ClearForest, with other large content management software companies like Hummingbird, transforms the jumbled, unstructured data into structured columns and rows by placing it into analysis databases.

Cleaned and sorted, data then needs to be linked or integrated with structured data. With enterprise application integration and tools to extract, transform and load (or ETL), most tech departments or consultants can bridge the gap from here.

However, Microsoft is making the linking process that much easier in their Small Business Accounting system for small or midsized businesses. In SBA, an unlimited number of links can be attached to any figure within the accounting system. The linking system here looks like the attachment system found in Outlook for e-mails.

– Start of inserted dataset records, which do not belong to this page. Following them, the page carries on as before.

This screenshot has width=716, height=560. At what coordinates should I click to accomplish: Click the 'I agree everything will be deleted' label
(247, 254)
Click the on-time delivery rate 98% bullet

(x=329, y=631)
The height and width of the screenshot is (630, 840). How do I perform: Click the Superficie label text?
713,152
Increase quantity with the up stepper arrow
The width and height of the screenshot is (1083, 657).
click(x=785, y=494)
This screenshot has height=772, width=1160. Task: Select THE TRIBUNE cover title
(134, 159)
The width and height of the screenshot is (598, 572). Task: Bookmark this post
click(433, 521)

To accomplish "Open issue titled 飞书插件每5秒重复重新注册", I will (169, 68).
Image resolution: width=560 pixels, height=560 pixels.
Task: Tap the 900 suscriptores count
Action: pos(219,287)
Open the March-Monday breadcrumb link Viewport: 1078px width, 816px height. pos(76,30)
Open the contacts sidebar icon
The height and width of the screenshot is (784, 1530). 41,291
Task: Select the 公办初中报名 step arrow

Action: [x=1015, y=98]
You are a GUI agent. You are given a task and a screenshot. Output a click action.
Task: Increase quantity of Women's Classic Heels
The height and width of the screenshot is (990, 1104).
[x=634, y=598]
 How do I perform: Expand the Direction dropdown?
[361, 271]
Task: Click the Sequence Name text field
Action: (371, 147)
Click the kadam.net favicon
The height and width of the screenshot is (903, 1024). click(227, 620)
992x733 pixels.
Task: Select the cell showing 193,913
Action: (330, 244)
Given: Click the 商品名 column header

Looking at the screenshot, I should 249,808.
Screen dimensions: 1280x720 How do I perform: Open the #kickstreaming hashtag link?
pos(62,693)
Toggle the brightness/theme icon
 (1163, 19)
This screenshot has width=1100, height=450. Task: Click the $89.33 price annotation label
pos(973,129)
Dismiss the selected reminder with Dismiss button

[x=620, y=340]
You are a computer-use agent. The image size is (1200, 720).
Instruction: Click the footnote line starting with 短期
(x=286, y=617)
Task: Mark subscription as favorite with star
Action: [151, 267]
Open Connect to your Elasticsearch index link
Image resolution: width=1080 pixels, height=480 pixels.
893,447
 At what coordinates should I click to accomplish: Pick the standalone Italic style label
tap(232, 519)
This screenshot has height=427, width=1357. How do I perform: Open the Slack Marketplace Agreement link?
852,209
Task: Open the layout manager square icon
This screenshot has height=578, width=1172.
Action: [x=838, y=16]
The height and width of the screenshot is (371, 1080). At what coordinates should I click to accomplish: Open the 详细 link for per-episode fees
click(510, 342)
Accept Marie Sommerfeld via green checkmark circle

Some products, like Imagelink, automatically index scanned images like checks, contracts and receipts, under key items like their name or vendor ID number for later linkage into the ERP system.

The last step towards automated content management is storage - the last pocket of software specialty for this BI division. Federal regulations require financial data, structured and unstructured, to be unchanged and stored for several years. Net Appliance is one storage software producer that offers some products using "Worm" technology, in addition to their NetApp servers. By using this technology, applications like their Compliance Journal, a log of who performed what task and when, become unalterable.

"People using optical disks to save data were feeling the pain," said Ajay Singh, product manager at Net Appliance. "It's not easy to manage and is very flat."

But what companies are looking for is one united approach, not all these different systems, said IBM's Jones: one system, regardless of how structured, unstructured or semi-structured the information is, that combines all this data into one recorded information set. Companies want to "just ask one question and literally get all recorded information regarding that question," he stated.

One system is what IBM hopes to achieve with its $1.1 billion purchase of software vendor Ascential Software. The buy-out will add ETL capabilities and data transformation, migration and cleansing to IBM's WebSphere Information Integrator - creating one high-speed, integrated suite.

Laurie M. Orlov and Laura Ramos, vice presidents at Forrester Research, wrote in their May 2004 "Organic Information Abstraction" report that by 2007, a new "information abstraction layer will emerge to connect separate environments of data, content and text." The two go on to say that this new layer will "replace today's BI and content analytics."